Source data

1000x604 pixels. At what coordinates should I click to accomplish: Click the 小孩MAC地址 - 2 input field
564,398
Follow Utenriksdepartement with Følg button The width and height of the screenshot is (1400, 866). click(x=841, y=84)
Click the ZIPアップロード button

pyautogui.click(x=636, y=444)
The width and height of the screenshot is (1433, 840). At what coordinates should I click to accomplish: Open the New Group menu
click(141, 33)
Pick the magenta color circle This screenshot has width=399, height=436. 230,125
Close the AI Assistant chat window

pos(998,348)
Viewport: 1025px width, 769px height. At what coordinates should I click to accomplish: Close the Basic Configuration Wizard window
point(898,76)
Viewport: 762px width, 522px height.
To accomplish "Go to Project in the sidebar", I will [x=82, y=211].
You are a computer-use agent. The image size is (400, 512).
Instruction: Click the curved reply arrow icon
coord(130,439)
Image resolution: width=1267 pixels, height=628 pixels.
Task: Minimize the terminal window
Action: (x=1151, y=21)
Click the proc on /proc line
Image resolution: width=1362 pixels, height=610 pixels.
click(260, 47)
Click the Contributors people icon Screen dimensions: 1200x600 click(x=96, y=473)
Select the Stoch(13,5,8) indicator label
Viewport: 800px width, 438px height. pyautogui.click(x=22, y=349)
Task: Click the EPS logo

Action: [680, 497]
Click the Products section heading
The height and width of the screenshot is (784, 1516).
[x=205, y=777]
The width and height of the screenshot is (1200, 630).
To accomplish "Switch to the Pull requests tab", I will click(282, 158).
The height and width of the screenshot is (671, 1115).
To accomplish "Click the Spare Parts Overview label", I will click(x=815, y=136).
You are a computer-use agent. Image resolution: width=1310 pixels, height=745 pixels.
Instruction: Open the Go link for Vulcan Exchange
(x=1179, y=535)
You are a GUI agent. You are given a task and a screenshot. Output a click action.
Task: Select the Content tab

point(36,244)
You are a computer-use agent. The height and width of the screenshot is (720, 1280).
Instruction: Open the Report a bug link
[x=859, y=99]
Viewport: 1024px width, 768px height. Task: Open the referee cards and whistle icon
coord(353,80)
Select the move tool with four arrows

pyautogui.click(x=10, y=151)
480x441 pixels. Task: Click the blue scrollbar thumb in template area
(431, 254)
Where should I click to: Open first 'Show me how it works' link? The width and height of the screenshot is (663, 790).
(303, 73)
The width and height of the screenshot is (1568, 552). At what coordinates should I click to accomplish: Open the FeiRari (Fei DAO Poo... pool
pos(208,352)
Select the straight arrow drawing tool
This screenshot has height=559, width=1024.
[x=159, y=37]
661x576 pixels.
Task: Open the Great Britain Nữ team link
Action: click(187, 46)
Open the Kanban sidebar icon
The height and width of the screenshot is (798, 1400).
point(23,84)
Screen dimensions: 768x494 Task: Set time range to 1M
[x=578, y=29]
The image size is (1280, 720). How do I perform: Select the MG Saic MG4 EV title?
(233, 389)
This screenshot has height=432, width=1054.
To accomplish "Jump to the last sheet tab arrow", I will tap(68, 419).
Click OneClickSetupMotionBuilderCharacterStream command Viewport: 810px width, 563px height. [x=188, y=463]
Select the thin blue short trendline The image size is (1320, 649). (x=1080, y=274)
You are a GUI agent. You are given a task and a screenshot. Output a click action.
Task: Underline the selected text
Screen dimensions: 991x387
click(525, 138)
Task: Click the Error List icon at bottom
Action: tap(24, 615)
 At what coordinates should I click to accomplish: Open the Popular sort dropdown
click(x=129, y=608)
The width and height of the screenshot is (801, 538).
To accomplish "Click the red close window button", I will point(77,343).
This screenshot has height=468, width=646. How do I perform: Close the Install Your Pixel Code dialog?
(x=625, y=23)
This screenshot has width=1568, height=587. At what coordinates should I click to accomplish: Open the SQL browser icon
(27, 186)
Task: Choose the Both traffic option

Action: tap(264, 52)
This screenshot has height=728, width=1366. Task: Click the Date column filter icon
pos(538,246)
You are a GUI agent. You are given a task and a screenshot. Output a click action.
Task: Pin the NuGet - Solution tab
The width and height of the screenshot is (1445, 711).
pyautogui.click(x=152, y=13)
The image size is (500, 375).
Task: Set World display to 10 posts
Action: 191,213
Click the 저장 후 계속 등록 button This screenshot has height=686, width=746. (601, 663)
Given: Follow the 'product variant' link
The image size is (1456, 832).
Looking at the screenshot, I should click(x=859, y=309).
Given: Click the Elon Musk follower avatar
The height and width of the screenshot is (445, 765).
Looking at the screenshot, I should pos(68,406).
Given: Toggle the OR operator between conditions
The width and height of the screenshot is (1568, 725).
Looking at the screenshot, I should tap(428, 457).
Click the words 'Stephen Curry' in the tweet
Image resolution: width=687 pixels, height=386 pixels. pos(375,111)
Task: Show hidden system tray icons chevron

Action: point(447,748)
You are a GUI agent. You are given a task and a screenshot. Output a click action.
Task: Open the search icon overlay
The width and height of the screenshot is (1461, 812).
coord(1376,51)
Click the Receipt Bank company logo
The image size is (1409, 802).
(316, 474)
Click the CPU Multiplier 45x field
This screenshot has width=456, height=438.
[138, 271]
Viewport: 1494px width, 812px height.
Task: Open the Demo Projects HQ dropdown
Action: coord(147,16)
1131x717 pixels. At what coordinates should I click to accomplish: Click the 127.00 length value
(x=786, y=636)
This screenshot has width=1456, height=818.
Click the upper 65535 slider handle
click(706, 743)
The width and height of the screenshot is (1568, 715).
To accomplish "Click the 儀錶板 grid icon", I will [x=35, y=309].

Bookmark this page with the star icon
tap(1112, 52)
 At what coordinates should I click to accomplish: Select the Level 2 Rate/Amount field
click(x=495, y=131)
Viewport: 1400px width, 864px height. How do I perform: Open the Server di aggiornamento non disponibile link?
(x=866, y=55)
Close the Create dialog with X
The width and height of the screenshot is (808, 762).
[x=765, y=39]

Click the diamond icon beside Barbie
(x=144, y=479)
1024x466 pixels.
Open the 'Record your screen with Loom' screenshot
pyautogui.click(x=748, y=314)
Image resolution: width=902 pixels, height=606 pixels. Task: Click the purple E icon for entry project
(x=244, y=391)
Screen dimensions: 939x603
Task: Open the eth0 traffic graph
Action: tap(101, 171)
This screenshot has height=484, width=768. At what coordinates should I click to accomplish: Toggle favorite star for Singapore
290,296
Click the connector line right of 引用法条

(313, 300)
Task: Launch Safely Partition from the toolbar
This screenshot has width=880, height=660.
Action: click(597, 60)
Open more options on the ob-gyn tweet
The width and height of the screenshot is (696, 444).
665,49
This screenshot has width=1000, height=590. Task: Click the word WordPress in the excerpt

## Action item
Your task is to give the records above again, exactly.

## Solution to this problem
1000x604 pixels. At what coordinates should I click to accomplish: Click the 小孩MAC地址 - 2 input field
564,398
Follow Utenriksdepartement with Følg button The width and height of the screenshot is (1400, 866). click(x=841, y=84)
Click the ZIPアップロード button

pyautogui.click(x=636, y=444)
The width and height of the screenshot is (1433, 840). At what coordinates should I click to accomplish: Open the New Group menu
click(141, 33)
Pick the magenta color circle This screenshot has width=399, height=436. 230,125
Close the AI Assistant chat window

pos(998,348)
Viewport: 1025px width, 769px height. At what coordinates should I click to accomplish: Close the Basic Configuration Wizard window
point(898,76)
Viewport: 762px width, 522px height.
To accomplish "Go to Project in the sidebar", I will [x=82, y=211].
You are a computer-use agent. The image size is (400, 512).
Instruction: Click the curved reply arrow icon
coord(130,439)
Image resolution: width=1267 pixels, height=628 pixels.
Task: Minimize the terminal window
Action: (x=1151, y=21)
Click the proc on /proc line
Image resolution: width=1362 pixels, height=610 pixels.
click(260, 47)
Click the Contributors people icon Screen dimensions: 1200x600 click(x=96, y=473)
Select the Stoch(13,5,8) indicator label
Viewport: 800px width, 438px height. pyautogui.click(x=22, y=349)
Task: Click the EPS logo

Action: [680, 497]
Click the Products section heading
The height and width of the screenshot is (784, 1516).
[x=205, y=777]
The width and height of the screenshot is (1200, 630).
To accomplish "Switch to the Pull requests tab", I will click(282, 158).
The height and width of the screenshot is (671, 1115).
To accomplish "Click the Spare Parts Overview label", I will click(x=815, y=136).
You are a computer-use agent. Image resolution: width=1310 pixels, height=745 pixels.
Instruction: Open the Go link for Vulcan Exchange
(x=1179, y=535)
You are a GUI agent. You are given a task and a screenshot. Output a click action.
Task: Select the Content tab

point(36,244)
You are a computer-use agent. The height and width of the screenshot is (720, 1280).
Instruction: Open the Report a bug link
[x=859, y=99]
Viewport: 1024px width, 768px height. Task: Open the referee cards and whistle icon
coord(353,80)
Select the move tool with four arrows

pyautogui.click(x=10, y=151)
480x441 pixels. Task: Click the blue scrollbar thumb in template area
(431, 254)
Where should I click to: Open first 'Show me how it works' link? The width and height of the screenshot is (663, 790).
(303, 73)
The width and height of the screenshot is (1568, 552). At what coordinates should I click to accomplish: Open the FeiRari (Fei DAO Poo... pool
pos(208,352)
Select the straight arrow drawing tool
This screenshot has height=559, width=1024.
[x=159, y=37]
661x576 pixels.
Task: Open the Great Britain Nữ team link
Action: click(187, 46)
Open the Kanban sidebar icon
The height and width of the screenshot is (798, 1400).
point(23,84)
Screen dimensions: 768x494 Task: Set time range to 1M
[x=578, y=29]
The image size is (1280, 720). How do I perform: Select the MG Saic MG4 EV title?
(233, 389)
This screenshot has height=432, width=1054.
To accomplish "Jump to the last sheet tab arrow", I will tap(68, 419).
Click OneClickSetupMotionBuilderCharacterStream command Viewport: 810px width, 563px height. [x=188, y=463]
Select the thin blue short trendline The image size is (1320, 649). (x=1080, y=274)
You are a GUI agent. You are given a task and a screenshot. Output a click action.
Task: Underline the selected text
Screen dimensions: 991x387
click(525, 138)
Task: Click the Error List icon at bottom
Action: tap(24, 615)
 At what coordinates should I click to accomplish: Open the Popular sort dropdown
click(x=129, y=608)
The width and height of the screenshot is (801, 538).
To accomplish "Click the red close window button", I will point(77,343).
This screenshot has height=468, width=646. How do I perform: Close the Install Your Pixel Code dialog?
(x=625, y=23)
This screenshot has width=1568, height=587. At what coordinates should I click to accomplish: Open the SQL browser icon
(27, 186)
Task: Choose the Both traffic option

Action: tap(264, 52)
This screenshot has height=728, width=1366. Task: Click the Date column filter icon
pos(538,246)
You are a GUI agent. You are given a task and a screenshot. Output a click action.
Task: Pin the NuGet - Solution tab
The width and height of the screenshot is (1445, 711).
pyautogui.click(x=152, y=13)
The image size is (500, 375).
Task: Set World display to 10 posts
Action: 191,213
Click the 저장 후 계속 등록 button This screenshot has height=686, width=746. (601, 663)
Given: Follow the 'product variant' link
The image size is (1456, 832).
Looking at the screenshot, I should click(x=859, y=309).
Given: Click the Elon Musk follower avatar
The height and width of the screenshot is (445, 765).
Looking at the screenshot, I should pos(68,406).
Given: Toggle the OR operator between conditions
The width and height of the screenshot is (1568, 725).
Looking at the screenshot, I should tap(428, 457).
Click the words 'Stephen Curry' in the tweet
Image resolution: width=687 pixels, height=386 pixels. pos(375,111)
Task: Show hidden system tray icons chevron

Action: point(447,748)
You are a GUI agent. You are given a task and a screenshot. Output a click action.
Task: Open the search icon overlay
The width and height of the screenshot is (1461, 812).
coord(1376,51)
Click the Receipt Bank company logo
The image size is (1409, 802).
(316, 474)
Click the CPU Multiplier 45x field
This screenshot has width=456, height=438.
[138, 271]
Viewport: 1494px width, 812px height.
Task: Open the Demo Projects HQ dropdown
Action: coord(147,16)
1131x717 pixels. At what coordinates should I click to accomplish: Click the 127.00 length value
(x=786, y=636)
This screenshot has width=1456, height=818.
Click the upper 65535 slider handle
click(706, 743)
The width and height of the screenshot is (1568, 715).
To accomplish "Click the 儀錶板 grid icon", I will [x=35, y=309].

Bookmark this page with the star icon
tap(1112, 52)
 At what coordinates should I click to accomplish: Select the Level 2 Rate/Amount field
click(x=495, y=131)
Viewport: 1400px width, 864px height. How do I perform: Open the Server di aggiornamento non disponibile link?
(x=866, y=55)
Close the Create dialog with X
The width and height of the screenshot is (808, 762).
[x=765, y=39]

Click the diamond icon beside Barbie
(x=144, y=479)
1024x466 pixels.
Open the 'Record your screen with Loom' screenshot
pyautogui.click(x=748, y=314)
Image resolution: width=902 pixels, height=606 pixels. Task: Click the purple E icon for entry project
(x=244, y=391)
Screen dimensions: 939x603
Task: Open the eth0 traffic graph
Action: tap(101, 171)
This screenshot has height=484, width=768. At what coordinates should I click to accomplish: Toggle favorite star for Singapore
290,296
Click the connector line right of 引用法条

(313, 300)
Task: Launch Safely Partition from the toolbar
This screenshot has width=880, height=660.
Action: click(597, 60)
Open more options on the ob-gyn tweet
The width and height of the screenshot is (696, 444).
665,49
This screenshot has width=1000, height=590. Task: Click the word WordPress in the excerpt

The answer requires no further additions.